SOZ prediction based on the clumping coefficients (CC) estimated by Model 1 (Top) and Model 2 (Bottom). (Left) ROC curves when using small values of the CC to identify SOZ channels. ROC curves for individual patients (N = 16) are displayed using fine lines, and the average is shown in bold. The bold dashed line indicates an ROC at chance prediction. Data points on the top of these two plots indicate the false positive rate (FPR) for which the true positive rate (TPR) is 1, with patient labels to compare across plots. From Model 2, the brain state with the most delta (1–4 Hz) power in each patient was labeled State A (green lines), while the other model-found brain state was labeled State B (blue lines). (Right) Distribution of AUC values based on CC for each patient. The exact AUC values are denoted as hexagons or stars on the x-axis, while the shaded distributions are a density approximation from N = 16 values. Hexagons denote patients where the analysis was performed exclusively on grey matter channels, while stars denote patients for which all channels were included. Each point is labeled with the corresponding patient number, and the y-values are sorted by AUC; however, the y-values have no other meaning. The bold dashed lines indicate an AUC of 0.5.

Figure 4:

The aggregate ROC curves for all included channels (total channel count of 1391) across all patients (N = 16) when using small values of the HFO clumping coefficient (CC) estimates to identify SOZ channels. A few representative cutoff CC values are shown in the text boxes, such that values smaller than the CCs in text boxes generated the indicated points on the ROC curves across all included patients. (Left) Aggregate ROC curve generated from CC estimates using Model 1 (CC1). (Right) Aggregate ROC curve generated from CC estimates using Model 2. The brain state with the most delta (1–4 Hz) power in each patient was labeled brain state A while the other model-found brain state was labeled brain state B. The green curve was generated from all CCs for each channel from all patients’ model-found brain states A (CC2A). The blue curve was generated from all CCs for each channel from all patients’ model-found brain states B (CC2B). The bold dashed lines indicate an AUC of 0.5.

Figure 5:

SOZ prediction based on the coefficients of variation (CV) estimated by Model 1 (Top) and Model 2 (Bottom). (Left) ROC curves when using small values of the CV to identify SOZ channels. (Right) Distribution of AUC values based on CV for each patient.

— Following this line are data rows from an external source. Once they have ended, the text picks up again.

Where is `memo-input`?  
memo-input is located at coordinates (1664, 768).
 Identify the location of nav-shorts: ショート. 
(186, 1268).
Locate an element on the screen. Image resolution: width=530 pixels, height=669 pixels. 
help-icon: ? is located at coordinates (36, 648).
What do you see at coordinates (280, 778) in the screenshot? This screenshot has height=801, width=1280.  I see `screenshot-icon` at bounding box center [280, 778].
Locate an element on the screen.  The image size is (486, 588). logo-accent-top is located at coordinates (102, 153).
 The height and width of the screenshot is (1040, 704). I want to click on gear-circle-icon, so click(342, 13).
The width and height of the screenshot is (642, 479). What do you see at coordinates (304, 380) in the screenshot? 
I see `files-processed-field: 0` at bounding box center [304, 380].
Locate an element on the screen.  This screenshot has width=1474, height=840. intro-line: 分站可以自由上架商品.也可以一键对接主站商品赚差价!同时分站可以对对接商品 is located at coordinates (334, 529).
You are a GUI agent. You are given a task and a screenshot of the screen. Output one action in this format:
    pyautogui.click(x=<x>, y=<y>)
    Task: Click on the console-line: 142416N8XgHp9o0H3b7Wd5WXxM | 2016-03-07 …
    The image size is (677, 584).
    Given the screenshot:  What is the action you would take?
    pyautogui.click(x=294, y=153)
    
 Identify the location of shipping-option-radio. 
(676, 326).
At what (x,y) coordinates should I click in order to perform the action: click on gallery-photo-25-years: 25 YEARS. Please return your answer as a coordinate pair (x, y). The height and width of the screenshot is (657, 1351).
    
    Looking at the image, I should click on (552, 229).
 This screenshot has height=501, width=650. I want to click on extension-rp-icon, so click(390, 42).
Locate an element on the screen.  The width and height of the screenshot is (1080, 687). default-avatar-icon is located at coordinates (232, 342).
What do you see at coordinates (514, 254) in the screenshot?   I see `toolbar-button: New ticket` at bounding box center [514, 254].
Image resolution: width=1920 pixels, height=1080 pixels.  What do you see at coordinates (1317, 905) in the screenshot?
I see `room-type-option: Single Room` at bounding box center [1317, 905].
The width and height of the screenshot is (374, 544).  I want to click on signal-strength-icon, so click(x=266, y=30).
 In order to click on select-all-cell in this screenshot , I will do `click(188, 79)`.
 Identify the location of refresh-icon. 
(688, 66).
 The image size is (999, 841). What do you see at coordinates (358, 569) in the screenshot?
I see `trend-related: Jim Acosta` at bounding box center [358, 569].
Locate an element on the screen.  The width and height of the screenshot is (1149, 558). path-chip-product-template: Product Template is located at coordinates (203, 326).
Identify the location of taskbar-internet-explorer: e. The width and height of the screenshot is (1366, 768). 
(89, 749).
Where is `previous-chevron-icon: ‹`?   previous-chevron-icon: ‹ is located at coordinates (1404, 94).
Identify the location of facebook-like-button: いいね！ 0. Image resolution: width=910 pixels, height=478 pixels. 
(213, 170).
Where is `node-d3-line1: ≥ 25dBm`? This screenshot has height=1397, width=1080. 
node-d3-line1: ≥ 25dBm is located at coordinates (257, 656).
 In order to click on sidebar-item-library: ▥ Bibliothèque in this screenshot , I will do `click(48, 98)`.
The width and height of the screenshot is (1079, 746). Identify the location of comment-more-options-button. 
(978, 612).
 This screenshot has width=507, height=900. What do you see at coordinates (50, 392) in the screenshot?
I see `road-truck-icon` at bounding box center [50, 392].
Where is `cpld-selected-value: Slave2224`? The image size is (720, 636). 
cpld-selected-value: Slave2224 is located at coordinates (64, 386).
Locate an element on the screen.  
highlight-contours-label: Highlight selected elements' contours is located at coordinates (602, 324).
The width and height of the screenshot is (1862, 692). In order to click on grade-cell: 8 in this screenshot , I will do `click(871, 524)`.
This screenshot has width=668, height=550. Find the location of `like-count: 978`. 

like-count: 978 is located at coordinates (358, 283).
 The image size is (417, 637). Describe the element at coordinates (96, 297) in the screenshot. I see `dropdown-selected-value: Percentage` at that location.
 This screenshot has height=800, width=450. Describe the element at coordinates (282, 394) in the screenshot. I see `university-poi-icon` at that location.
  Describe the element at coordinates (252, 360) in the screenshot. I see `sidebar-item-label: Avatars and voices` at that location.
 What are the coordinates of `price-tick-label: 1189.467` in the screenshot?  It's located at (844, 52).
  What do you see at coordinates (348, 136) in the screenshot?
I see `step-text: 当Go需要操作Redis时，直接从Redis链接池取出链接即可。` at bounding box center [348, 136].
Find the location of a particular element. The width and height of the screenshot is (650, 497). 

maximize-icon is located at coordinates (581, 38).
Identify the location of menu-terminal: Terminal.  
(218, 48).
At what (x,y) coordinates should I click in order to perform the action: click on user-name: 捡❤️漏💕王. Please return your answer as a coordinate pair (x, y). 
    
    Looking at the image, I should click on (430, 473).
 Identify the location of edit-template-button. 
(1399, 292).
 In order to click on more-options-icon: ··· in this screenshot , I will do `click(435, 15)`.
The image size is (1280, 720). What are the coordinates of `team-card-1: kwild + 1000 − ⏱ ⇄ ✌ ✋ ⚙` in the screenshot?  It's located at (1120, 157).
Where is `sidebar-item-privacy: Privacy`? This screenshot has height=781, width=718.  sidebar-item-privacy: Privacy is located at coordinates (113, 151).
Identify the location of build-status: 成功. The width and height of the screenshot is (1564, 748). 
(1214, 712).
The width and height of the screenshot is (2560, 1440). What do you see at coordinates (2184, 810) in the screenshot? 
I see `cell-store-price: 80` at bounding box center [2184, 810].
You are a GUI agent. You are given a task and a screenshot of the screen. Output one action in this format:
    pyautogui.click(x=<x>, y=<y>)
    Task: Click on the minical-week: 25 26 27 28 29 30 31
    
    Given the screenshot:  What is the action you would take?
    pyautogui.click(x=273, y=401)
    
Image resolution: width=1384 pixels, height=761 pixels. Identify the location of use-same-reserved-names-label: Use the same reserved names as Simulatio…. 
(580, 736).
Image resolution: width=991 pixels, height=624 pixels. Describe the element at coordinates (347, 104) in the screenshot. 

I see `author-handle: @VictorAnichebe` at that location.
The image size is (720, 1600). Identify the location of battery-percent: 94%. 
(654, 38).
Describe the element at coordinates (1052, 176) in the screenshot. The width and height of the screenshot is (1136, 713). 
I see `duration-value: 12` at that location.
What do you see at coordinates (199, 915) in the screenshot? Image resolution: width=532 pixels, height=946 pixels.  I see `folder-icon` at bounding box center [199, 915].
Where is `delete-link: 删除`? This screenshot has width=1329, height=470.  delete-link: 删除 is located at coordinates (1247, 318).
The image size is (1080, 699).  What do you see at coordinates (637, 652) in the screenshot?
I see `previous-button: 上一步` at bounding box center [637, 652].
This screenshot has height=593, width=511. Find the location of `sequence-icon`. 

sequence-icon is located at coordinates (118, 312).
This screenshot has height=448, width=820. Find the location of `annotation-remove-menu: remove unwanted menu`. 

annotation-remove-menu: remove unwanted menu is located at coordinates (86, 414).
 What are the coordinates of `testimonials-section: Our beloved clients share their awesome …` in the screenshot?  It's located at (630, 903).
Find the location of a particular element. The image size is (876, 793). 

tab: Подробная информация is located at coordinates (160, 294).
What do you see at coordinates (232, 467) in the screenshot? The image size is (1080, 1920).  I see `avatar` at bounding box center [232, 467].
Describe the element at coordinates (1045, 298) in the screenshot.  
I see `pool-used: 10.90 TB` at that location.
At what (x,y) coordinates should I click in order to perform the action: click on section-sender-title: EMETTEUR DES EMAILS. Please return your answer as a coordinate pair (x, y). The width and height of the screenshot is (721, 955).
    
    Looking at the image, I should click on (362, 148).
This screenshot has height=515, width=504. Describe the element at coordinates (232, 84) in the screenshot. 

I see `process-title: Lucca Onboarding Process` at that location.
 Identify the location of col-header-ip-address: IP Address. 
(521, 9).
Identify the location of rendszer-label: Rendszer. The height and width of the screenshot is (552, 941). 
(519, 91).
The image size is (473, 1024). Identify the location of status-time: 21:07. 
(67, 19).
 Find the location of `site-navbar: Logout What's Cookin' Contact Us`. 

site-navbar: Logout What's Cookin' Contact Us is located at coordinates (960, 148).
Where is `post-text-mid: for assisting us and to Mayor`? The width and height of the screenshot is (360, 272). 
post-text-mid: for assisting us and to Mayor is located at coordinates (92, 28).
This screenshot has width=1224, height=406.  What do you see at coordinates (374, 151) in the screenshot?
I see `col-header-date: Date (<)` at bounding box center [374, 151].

Readers are referred to the caption of Figure 3 for a detailed description of the plot elements.

Figure 6:

SOZ prediction based on the HFO rate estimated by Model 1 (Top) and Model 2 (Bottom). (Left) ROC curves when using large values of the HFO rate to identify SOZ channels. (Right) Distribution of AUC values based on HFO rate for each patient. Readers are referred to the caption of Figure 3 for a detailed description of the plot elements.

Figure 7:

Model-derived brain states correspond to sleep and wakefulness. Representative examples are shown from Patients 1, 11, 15, and 16 with brain states A (dark green dots) and B (dark blue dots) obtained automatically every 5 minutes from Model 2. The labels of states A and B were assigned using the mean slow-wave delta power (1–4 Hz; standardized mean across channels), with brain state A containing higher delta power. Black lines represent the standardized mean delta power across channels. In patients 15 and 16, who had concurrent iEEG and scalp EEG, the HFO model-derived brain states differentiated slow wave sleep (i.e. NREM sleep stages 1, 2 and 3; denoted by light green dots in the upper portion of the bottom two subplots) from all other states (REM sleep and wakefulness; denoted by light blue dots in the lower portion of the bottom two subplots). This determination was made based on a comparison to expert sleep staging.